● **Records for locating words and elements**
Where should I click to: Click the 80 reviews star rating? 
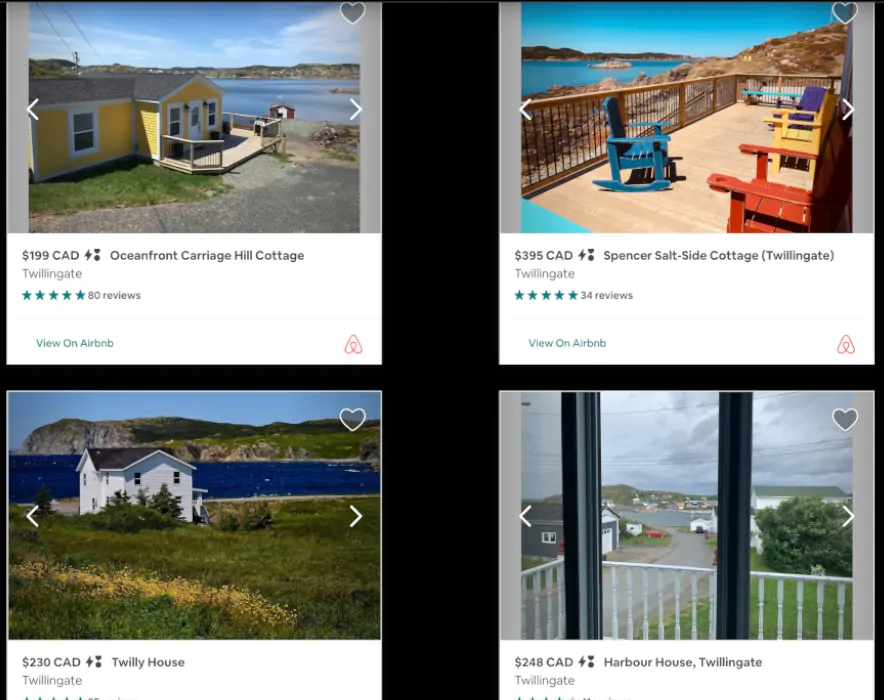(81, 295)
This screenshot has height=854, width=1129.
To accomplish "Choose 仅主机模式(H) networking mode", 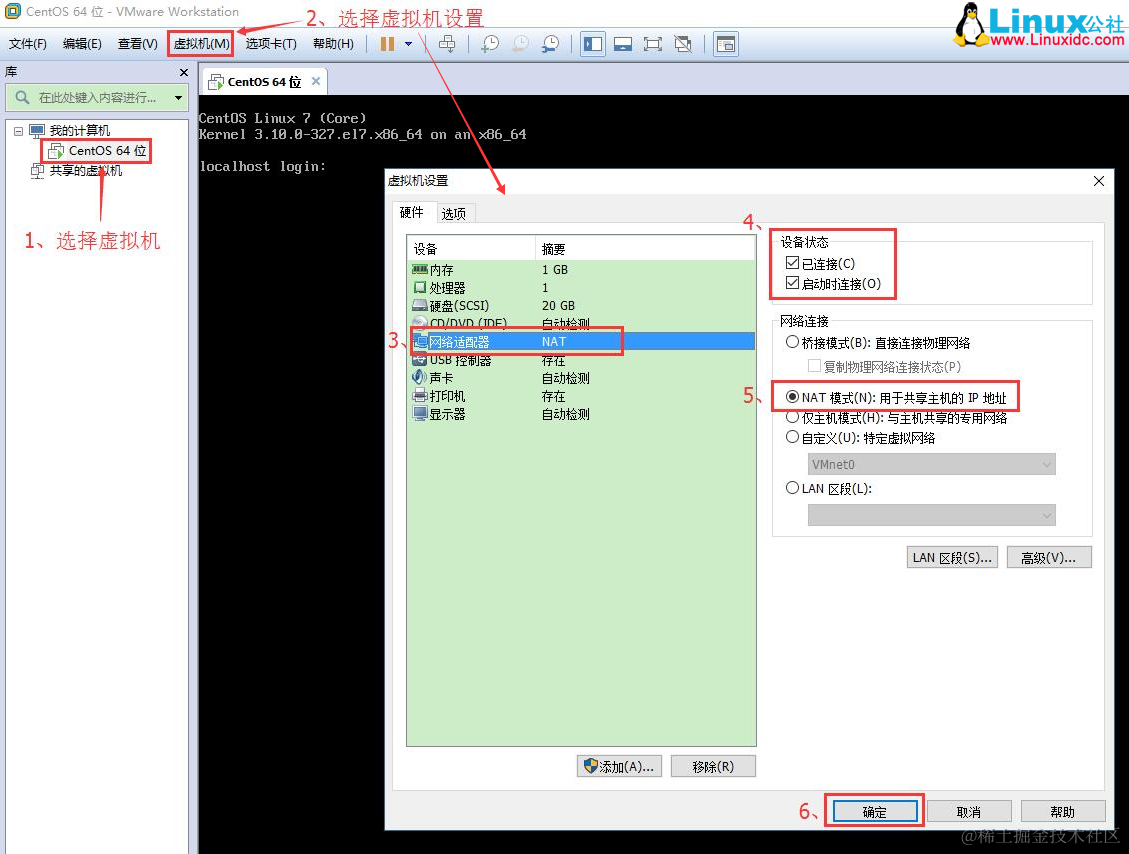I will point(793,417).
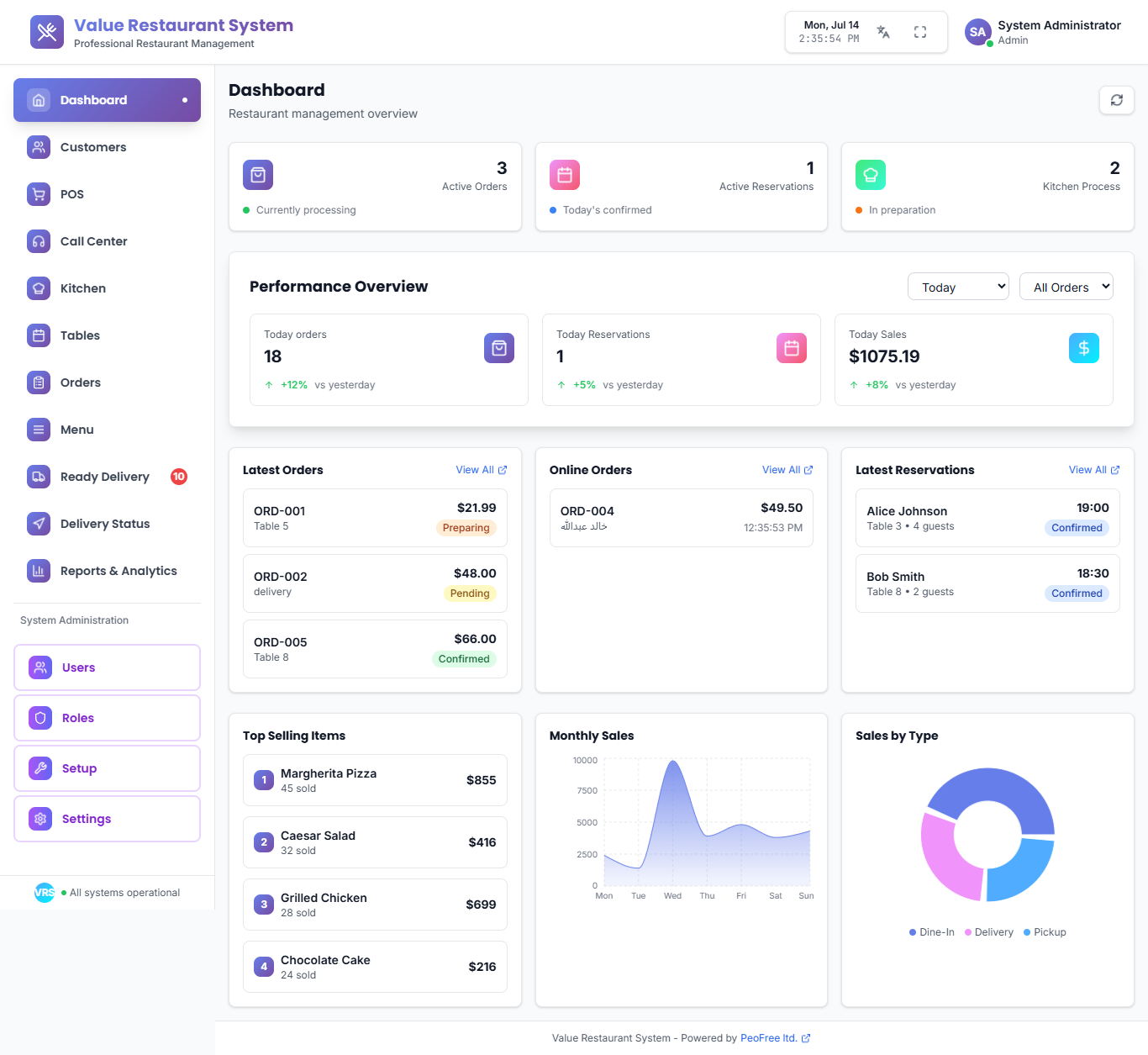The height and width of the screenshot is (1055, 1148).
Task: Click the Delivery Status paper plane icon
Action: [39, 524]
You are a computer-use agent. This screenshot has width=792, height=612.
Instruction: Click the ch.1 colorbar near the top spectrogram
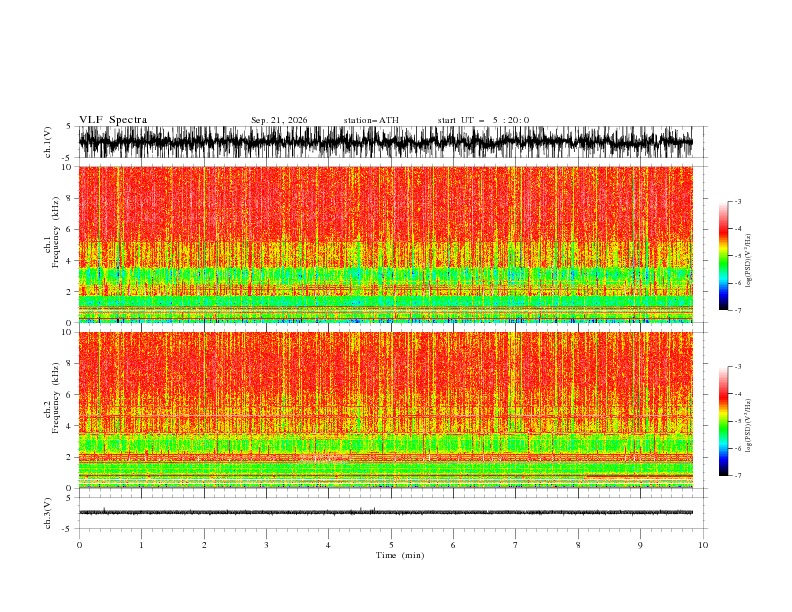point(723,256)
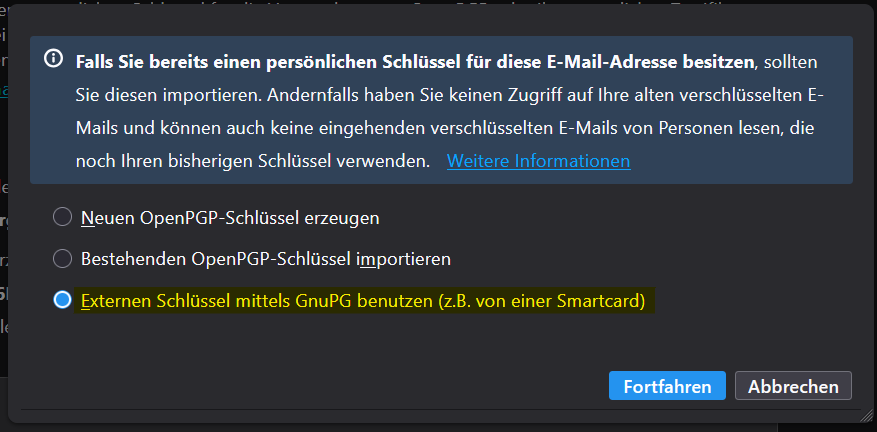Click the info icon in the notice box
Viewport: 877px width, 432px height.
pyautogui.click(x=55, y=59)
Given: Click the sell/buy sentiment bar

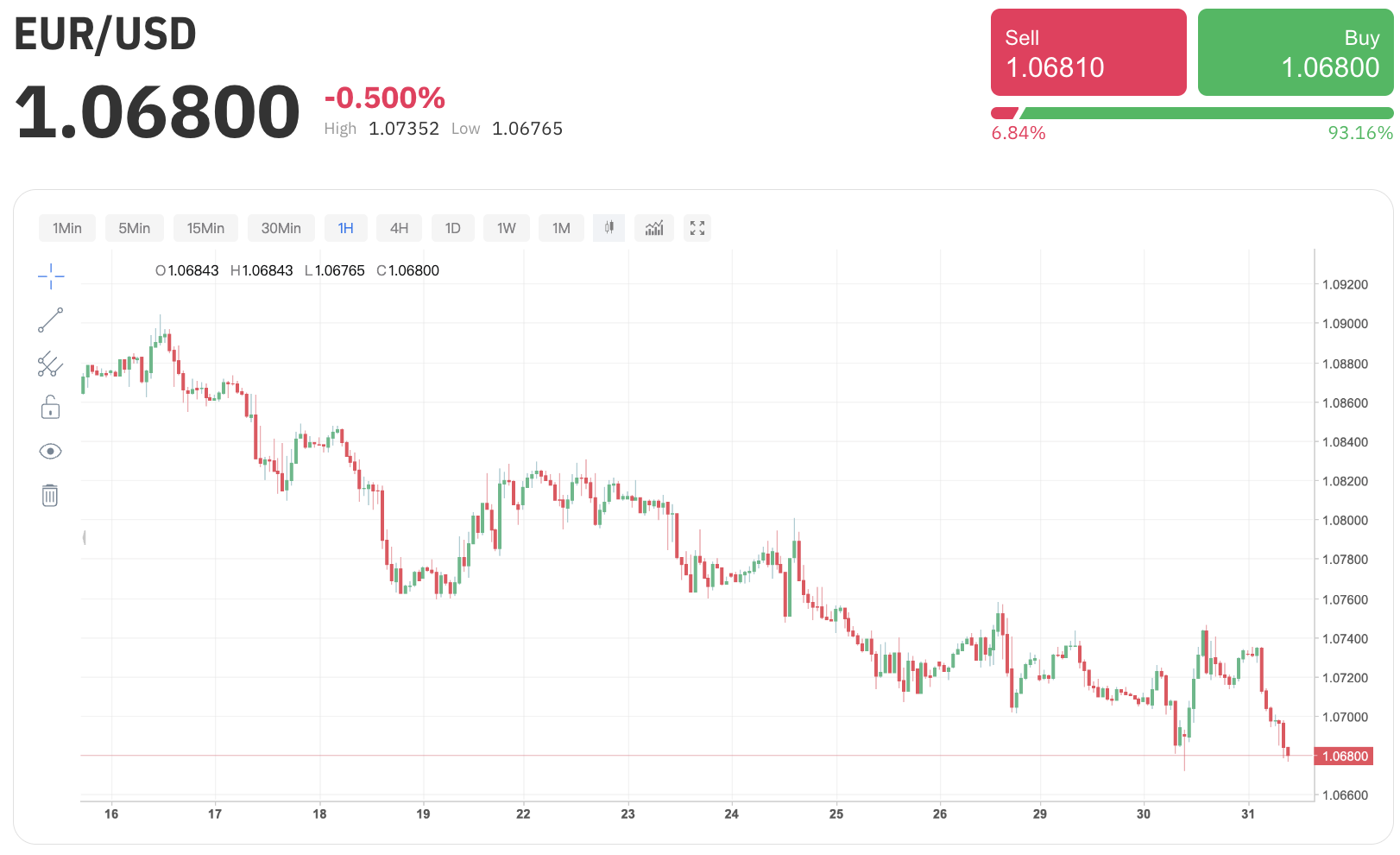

● **SET PROBLEM**
Rewrite the stretch from the line that contains "You are a computer-use" through the end of the records, substituting "color bar" for "colorbar" and keeping everything else the same. Leave the pictures out of your answer.

● **RIGHT ANSWER**
You are a computer-use agent. This screenshot has width=792, height=612.
Instruction: Click the ch.1 color bar near the top spectrogram
point(723,256)
Click the info icon in the notice box
Viewport: 877px width, 432px height.
pyautogui.click(x=55, y=59)
Given: Click the sell/buy sentiment bar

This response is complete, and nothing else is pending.